[[ Data for review open ]]
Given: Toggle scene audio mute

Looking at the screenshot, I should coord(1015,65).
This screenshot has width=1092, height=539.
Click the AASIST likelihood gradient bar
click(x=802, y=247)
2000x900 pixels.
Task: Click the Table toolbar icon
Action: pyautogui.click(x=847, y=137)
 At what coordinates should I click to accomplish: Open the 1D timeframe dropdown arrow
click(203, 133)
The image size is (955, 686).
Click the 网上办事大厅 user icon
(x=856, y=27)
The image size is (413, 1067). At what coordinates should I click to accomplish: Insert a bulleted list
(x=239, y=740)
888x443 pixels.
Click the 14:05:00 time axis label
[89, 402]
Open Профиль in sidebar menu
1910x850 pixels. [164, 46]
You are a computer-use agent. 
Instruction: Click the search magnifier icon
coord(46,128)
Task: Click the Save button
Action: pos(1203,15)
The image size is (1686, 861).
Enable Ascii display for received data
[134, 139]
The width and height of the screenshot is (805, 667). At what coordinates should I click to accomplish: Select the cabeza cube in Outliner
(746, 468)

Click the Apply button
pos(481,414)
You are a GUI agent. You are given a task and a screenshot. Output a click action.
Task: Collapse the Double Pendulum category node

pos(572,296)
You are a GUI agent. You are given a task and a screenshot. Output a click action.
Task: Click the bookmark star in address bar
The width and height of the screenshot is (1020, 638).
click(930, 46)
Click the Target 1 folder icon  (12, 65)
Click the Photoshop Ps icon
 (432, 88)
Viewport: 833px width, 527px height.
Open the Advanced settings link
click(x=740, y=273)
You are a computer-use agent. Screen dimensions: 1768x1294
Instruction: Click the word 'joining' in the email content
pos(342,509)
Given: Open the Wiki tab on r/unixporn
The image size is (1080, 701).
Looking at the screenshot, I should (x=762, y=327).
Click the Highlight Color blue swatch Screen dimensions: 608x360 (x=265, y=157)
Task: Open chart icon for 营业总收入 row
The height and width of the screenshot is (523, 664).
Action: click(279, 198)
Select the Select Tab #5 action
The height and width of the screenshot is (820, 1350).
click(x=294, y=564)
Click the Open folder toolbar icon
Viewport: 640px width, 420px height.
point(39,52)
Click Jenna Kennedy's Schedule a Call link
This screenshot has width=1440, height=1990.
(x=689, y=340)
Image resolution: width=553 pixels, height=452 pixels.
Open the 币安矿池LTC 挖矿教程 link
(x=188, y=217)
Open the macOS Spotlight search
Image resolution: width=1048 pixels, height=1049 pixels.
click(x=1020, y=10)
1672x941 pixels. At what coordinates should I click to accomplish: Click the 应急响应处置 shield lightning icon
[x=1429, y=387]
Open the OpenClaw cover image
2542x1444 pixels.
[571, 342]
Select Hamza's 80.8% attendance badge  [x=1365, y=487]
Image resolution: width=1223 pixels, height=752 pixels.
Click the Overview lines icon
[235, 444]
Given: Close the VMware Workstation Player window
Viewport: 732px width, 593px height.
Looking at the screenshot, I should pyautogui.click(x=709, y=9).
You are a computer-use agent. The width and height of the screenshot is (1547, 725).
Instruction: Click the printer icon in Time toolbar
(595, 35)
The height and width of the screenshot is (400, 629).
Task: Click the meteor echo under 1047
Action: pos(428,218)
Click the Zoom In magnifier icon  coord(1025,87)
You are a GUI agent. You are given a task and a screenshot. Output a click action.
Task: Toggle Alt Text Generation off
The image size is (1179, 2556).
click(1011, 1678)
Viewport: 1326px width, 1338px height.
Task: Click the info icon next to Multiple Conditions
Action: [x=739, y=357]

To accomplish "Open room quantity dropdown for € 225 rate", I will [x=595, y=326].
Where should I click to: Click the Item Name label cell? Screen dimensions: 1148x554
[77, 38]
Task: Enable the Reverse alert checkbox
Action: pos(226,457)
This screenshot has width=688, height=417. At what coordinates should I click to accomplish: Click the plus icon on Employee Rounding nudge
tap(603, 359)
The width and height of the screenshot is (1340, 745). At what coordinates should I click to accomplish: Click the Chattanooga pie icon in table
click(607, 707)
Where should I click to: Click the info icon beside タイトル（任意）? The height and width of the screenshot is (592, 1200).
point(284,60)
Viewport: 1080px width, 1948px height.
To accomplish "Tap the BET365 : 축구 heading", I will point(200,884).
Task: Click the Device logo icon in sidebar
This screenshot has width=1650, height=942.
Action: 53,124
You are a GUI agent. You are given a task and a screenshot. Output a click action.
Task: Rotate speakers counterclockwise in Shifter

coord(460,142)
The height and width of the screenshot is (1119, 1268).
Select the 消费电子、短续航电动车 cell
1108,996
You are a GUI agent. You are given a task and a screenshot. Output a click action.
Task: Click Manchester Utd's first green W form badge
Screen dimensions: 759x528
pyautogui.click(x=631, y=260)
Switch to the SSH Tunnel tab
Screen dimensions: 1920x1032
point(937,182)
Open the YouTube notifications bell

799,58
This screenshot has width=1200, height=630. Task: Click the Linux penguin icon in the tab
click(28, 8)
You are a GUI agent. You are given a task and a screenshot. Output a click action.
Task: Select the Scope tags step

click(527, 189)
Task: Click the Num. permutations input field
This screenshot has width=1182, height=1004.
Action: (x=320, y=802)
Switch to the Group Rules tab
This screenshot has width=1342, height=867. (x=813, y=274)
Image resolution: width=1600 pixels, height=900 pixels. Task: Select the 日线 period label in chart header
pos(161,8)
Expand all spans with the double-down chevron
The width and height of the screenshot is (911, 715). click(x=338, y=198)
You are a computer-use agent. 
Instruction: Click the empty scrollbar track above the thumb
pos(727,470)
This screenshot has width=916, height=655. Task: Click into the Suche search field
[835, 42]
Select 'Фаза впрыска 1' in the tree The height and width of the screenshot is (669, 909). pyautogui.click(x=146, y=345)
[[ Data for review closed ]]
• **Task instructions**
Look through the entries above; find each line with the word "computer" and copy it.

• **Written response**
You are a computer-use agent. 
You are a computer-use agent. Screen dimensions: 1768x1294
You are a computer-use agent. The width and height of the screenshot is (1547, 725).
You are a computer-use agent. 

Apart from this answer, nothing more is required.